We will come back to this issue when we look at the report. Donald Gorrie is right; we have not had a discussion on the issue, or indeed on others. They are simply points that have been raised. The intention is that the report will be produced and the committee will then be in charge of deciding which changes to standing orders or other procedures it wants to recommend.

Mr Paterson:

Convener, you have made my point for me. With all due respect, if you want to do something about the problem, your party should do something about it, just like Tommy Sheridan. All members have the opportunity to attend all committee meetings. The difference is that the substitution proposal effectively means that someone could attend and vote. An MSP has a right to sit in on this meeting and deliberate.

Not if we are in private session.

Okay.

The Convener:

That is the point. The difficulty was that a committee of this Parliament met in private, and one of the political parties—I suppose for that matter that the three individual members could not have gone either—was denied the opportunity to participate and any knowledge of the outcome of the meeting.
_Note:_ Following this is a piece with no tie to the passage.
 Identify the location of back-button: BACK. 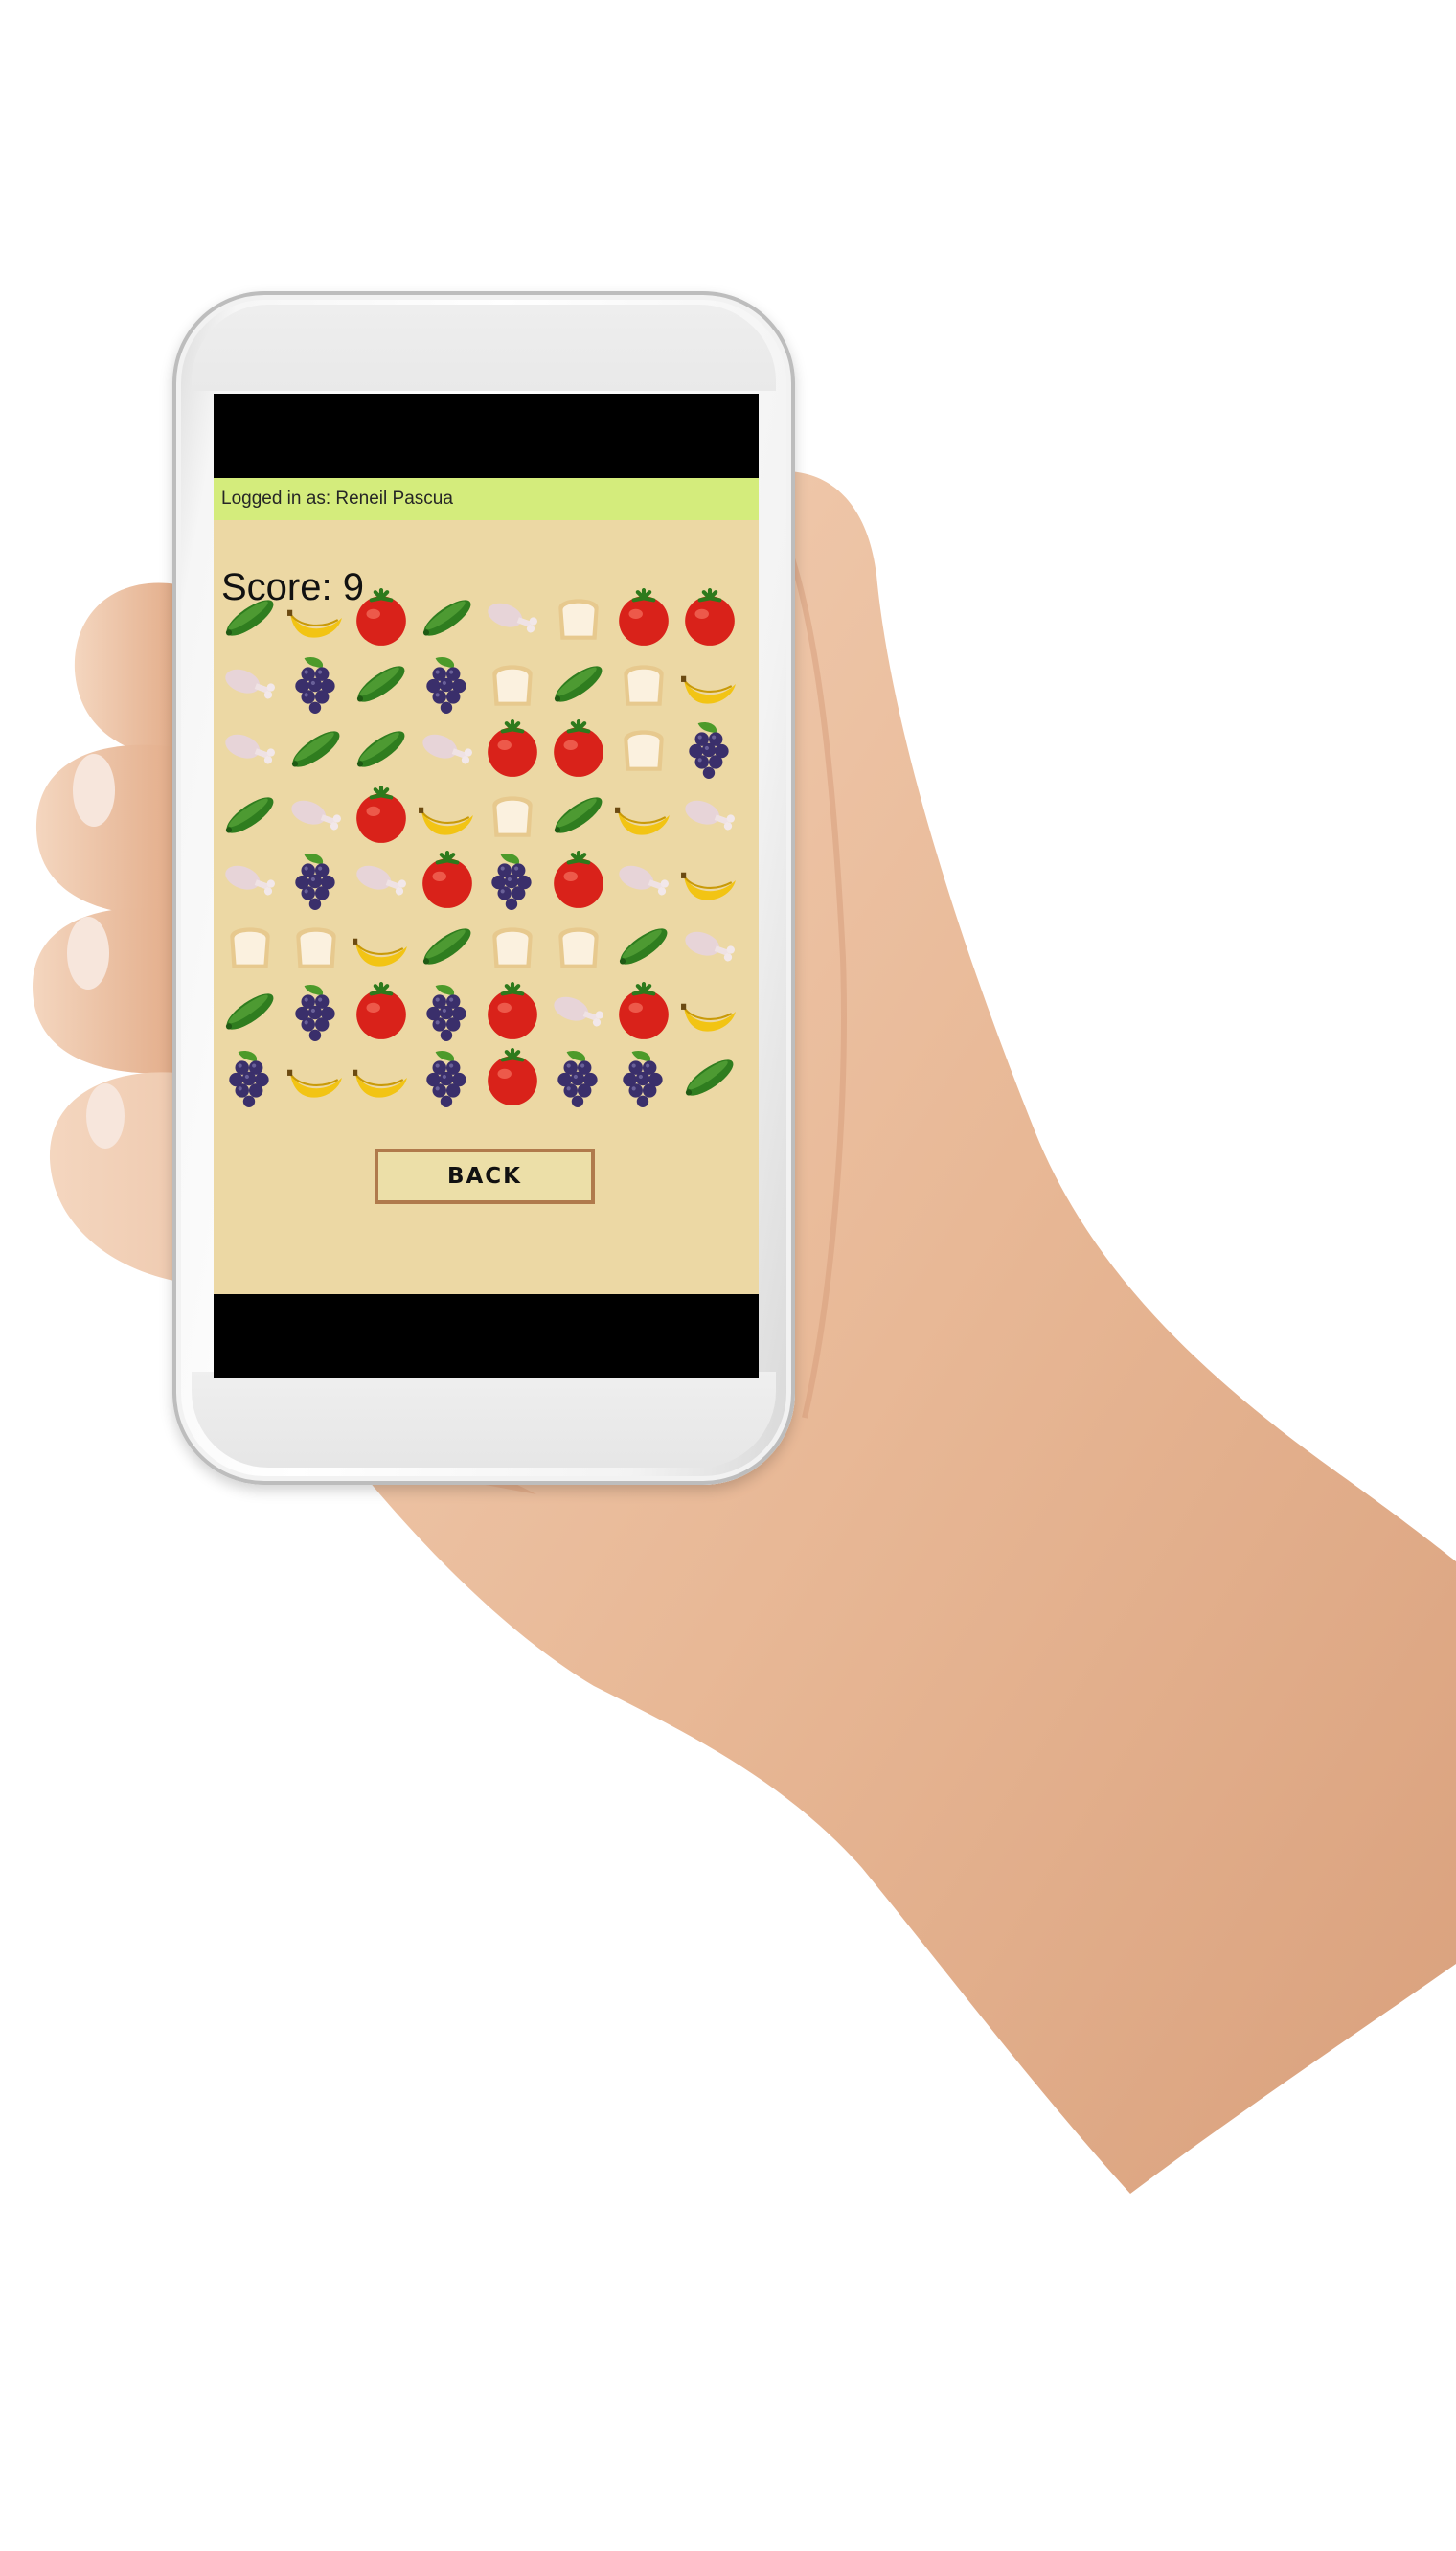
(485, 1176).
That is a democratic deficit.

I am not proposing voting rights for substitutes; I am not proposing that substitutes be able to do anything other than simply attend, so that parties—in the non-political sense—to a discussion and to the evolution of an issue know, and have the opportunity to know, what is happening at the meeting. The alternative is to make private meetings public and produce an Official Report of them.

Michael Russell:

I do not like to disagree with my colleague, but there is a precedent in the Parliament for both substitution and voting. In the Parliamentary Bureau, there is both a business manager and a deputy business manager. If the business manager is not present, the deputy business manager both speaks and votes.

I am not sure that we should go that far, but we are often in genuine difficulty when meetings clash. The scheduling grid, as Elizabeth Watson never tires of telling people, is immensely complex, with issues of committee membership to be sorted out. It is almost impossible when members have to choose—this has happened to me on one occasion—between four meetings taking place at the same time.
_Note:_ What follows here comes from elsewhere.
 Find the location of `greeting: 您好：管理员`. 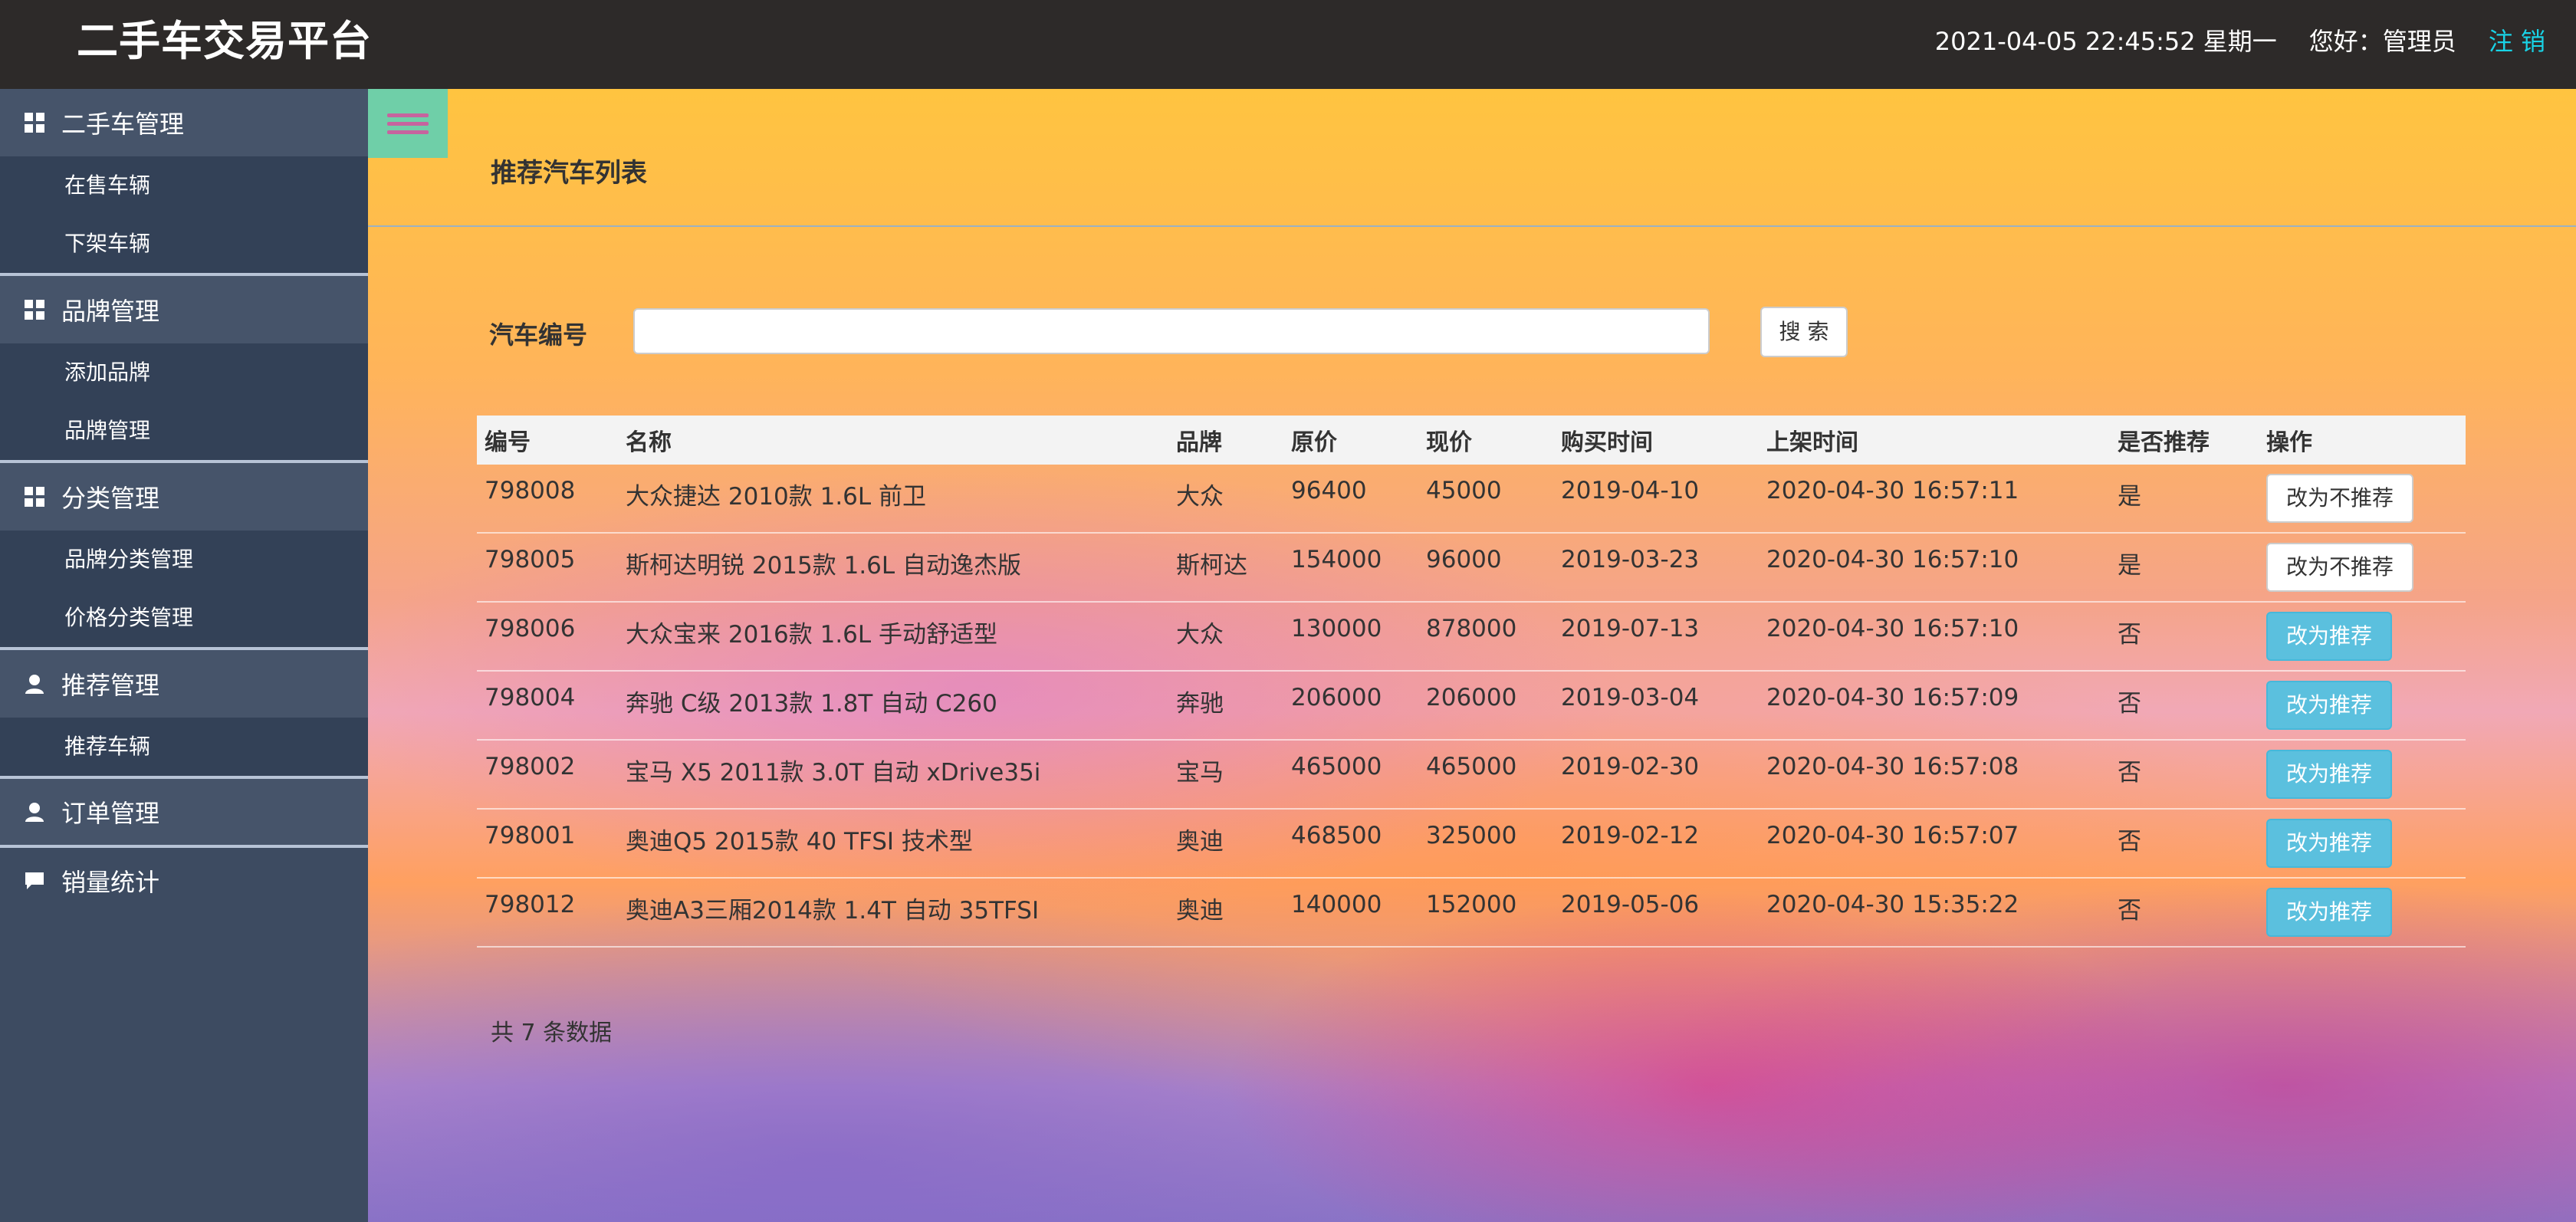

greeting: 您好：管理员 is located at coordinates (2382, 42).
I am not committing myself to supporting substitutes, but the matter needs to be discussed carefully, as it is causing considerable difficulty. In the case of the bureau, an arrangement exists and has existed since day 1.

Janis Hughes:

Mike Russell has more problems than most, as he is so popular and is a member of four committees, but we all have such problems and people have indeed had to miss committee meetings. Surely, however, this whole matter will be superseded by what happens on committee restructuring, which is exactly why this discussion is taking place. The underlying reason is the huge work load, the onus on members to attend committee meetings and the necessity for committees to meet simultaneously for space and other reasons.

The sooner the restructuring process is under way, the sooner we will remove a lot of the problems. If we still have to consider the question of substitutes after that, fine.

Yes—that may well resolve the whole issue.

Iain Smith:

On committees meeting in private, the practice—indeed, the legal precedent—in local government is that, if a member can show a need to know, they are entitled to remain when the meeting goes into private session and the public are excluded. A similar practice could be adopted by the Parliament: if the member can show a need to be present at the private meeting of a committee of which they are not a member, they could be allowed to do so. That would solve the problem.

The Convener:

That is a constructive suggestion. Those are the issues that we will consider when we come to resolve this matter and make recommendations to the Parliament. It may be that those suggestions will be preferable to an official policy on substitution. We have had a good discussion on this matter; there is no requirement on us to come to a resolution yet, although ultimately, when all the issues are reported on, there will be.

As there are no more comments on this item, I thank everyone for their contributions and we will move on.